## Te maken opdrachten
[1] Met welke voorspelling eindigt de Schrift volgens de brontekst?
[2] Haal uit de brontekst letterlijk het stuk dat begint bij "Niemand kan deze" en eindigt bij "ze vervuld zijn?".

## Brontekst
Maar nu aan de andere zijde: staat de Schrift zoo los naast de natuur, dat zij er zich in het geheel niet mede bemoeit, er nimmer over spreekt, en er hoegenaamd geen licht over verspreidt? Is zij alleen een licht op het pad naar den hemel, en is zij in geen enkel opzicht een lamp voor onzen voet, als wij dien zetten op de wegen der aarde? Maar dit is evenzeer met de werkelijkheid in strijd, want de Schrift beperkt zich volstrekt niet alleen tot de louter religieus-ethische, tot de hemelsche dingen, maar handelt ieder oogenblik ook over die zaken, welke het aardsche leven aangaan. Zij verhaalt immers van de schepping van hemel en aarde, van den oorsprong des menschen, van zijne zonde en ellende in dit leven; zij neemt in hare eerste hoofdstukken de gansche menschheid in hare beschouwing op, laat de bijzondere openbaring door de profeten en in Christus tot de gansche menschheid uitvloeien, en eindigt met de voorspelling, dat er eens een nieuwe hemel, maar ook een nieuwe aarde komt, waarin gerechtigheid woont. En in het ontvouwen van deze rijke, breede historie daalt zij telkens tot allerlei bijzonderheden af, tot verschijnselen in de natuur, tot gebeurtenissen in de algemeene geschiedenis, tot jaartallen en geslachtsregisters, tot bepaalde uitspraken ook over de natuur van den mensch, over zijn ziel, zijn geest en zijn hart. Naar alle zijden grijpt de bijzondere openbaring diep in het natuurlijk leven der menschheid terug.

Niemand kan deze feiten weerspreken, want ze liggen klaar voor ons op iedere bladzijde der H. Schrift. Maar als ze dat doet en ieder oogenblik ook op die terreinen van het natuurlijk leven haar voeten zet, blijft ze ook dan nog Heilige Schrift voor ons, het Woord Gods, dat blijft in der eeuwigheid, en waarvan geen tittel of jota voorbijgaat, zonder dat ze vervuld zijn?

## Items uit dataset
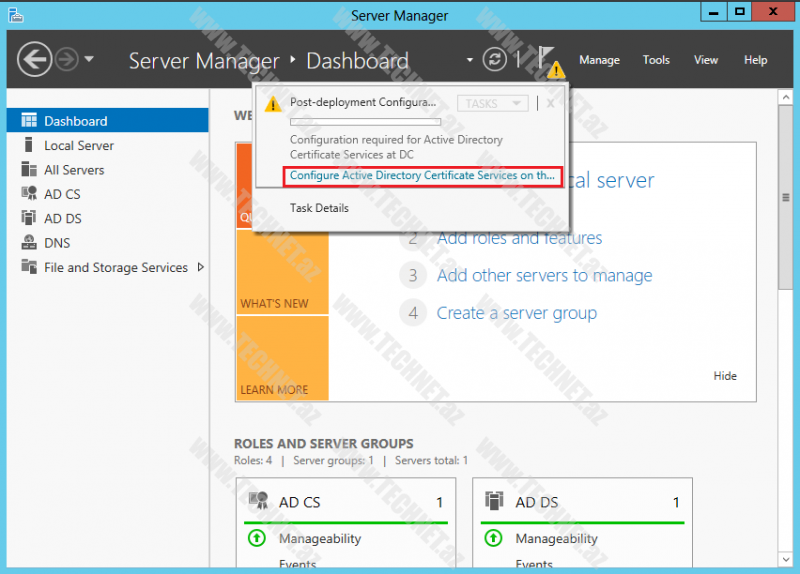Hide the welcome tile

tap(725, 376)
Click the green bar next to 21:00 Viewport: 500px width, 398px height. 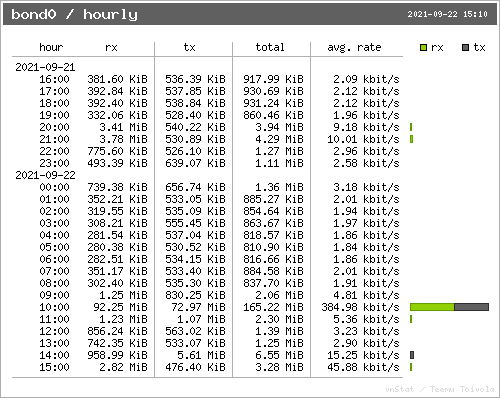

==

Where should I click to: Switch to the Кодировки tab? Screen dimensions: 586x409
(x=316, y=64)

## Uitkomsten
[1] Met de voorspelling dat er eens een nieuwe hemel en een nieuwe aarde komt, waarin gerechtigheid woont.

[2]
Niemand kan deze feiten weerspreken, want ze liggen klaar voor ons op iedere bladzijde der H. Schrift. Maar als ze dat doet en ieder oogenblik ook op die terreinen van het natuurlijk leven haar voeten zet, blijft ze ook dan nog Heilige Schrift voor ons, het Woord Gods, dat blijft in der eeuwigheid, en waarvan geen tittel of jota voorbijgaat, zonder dat ze vervuld zijn?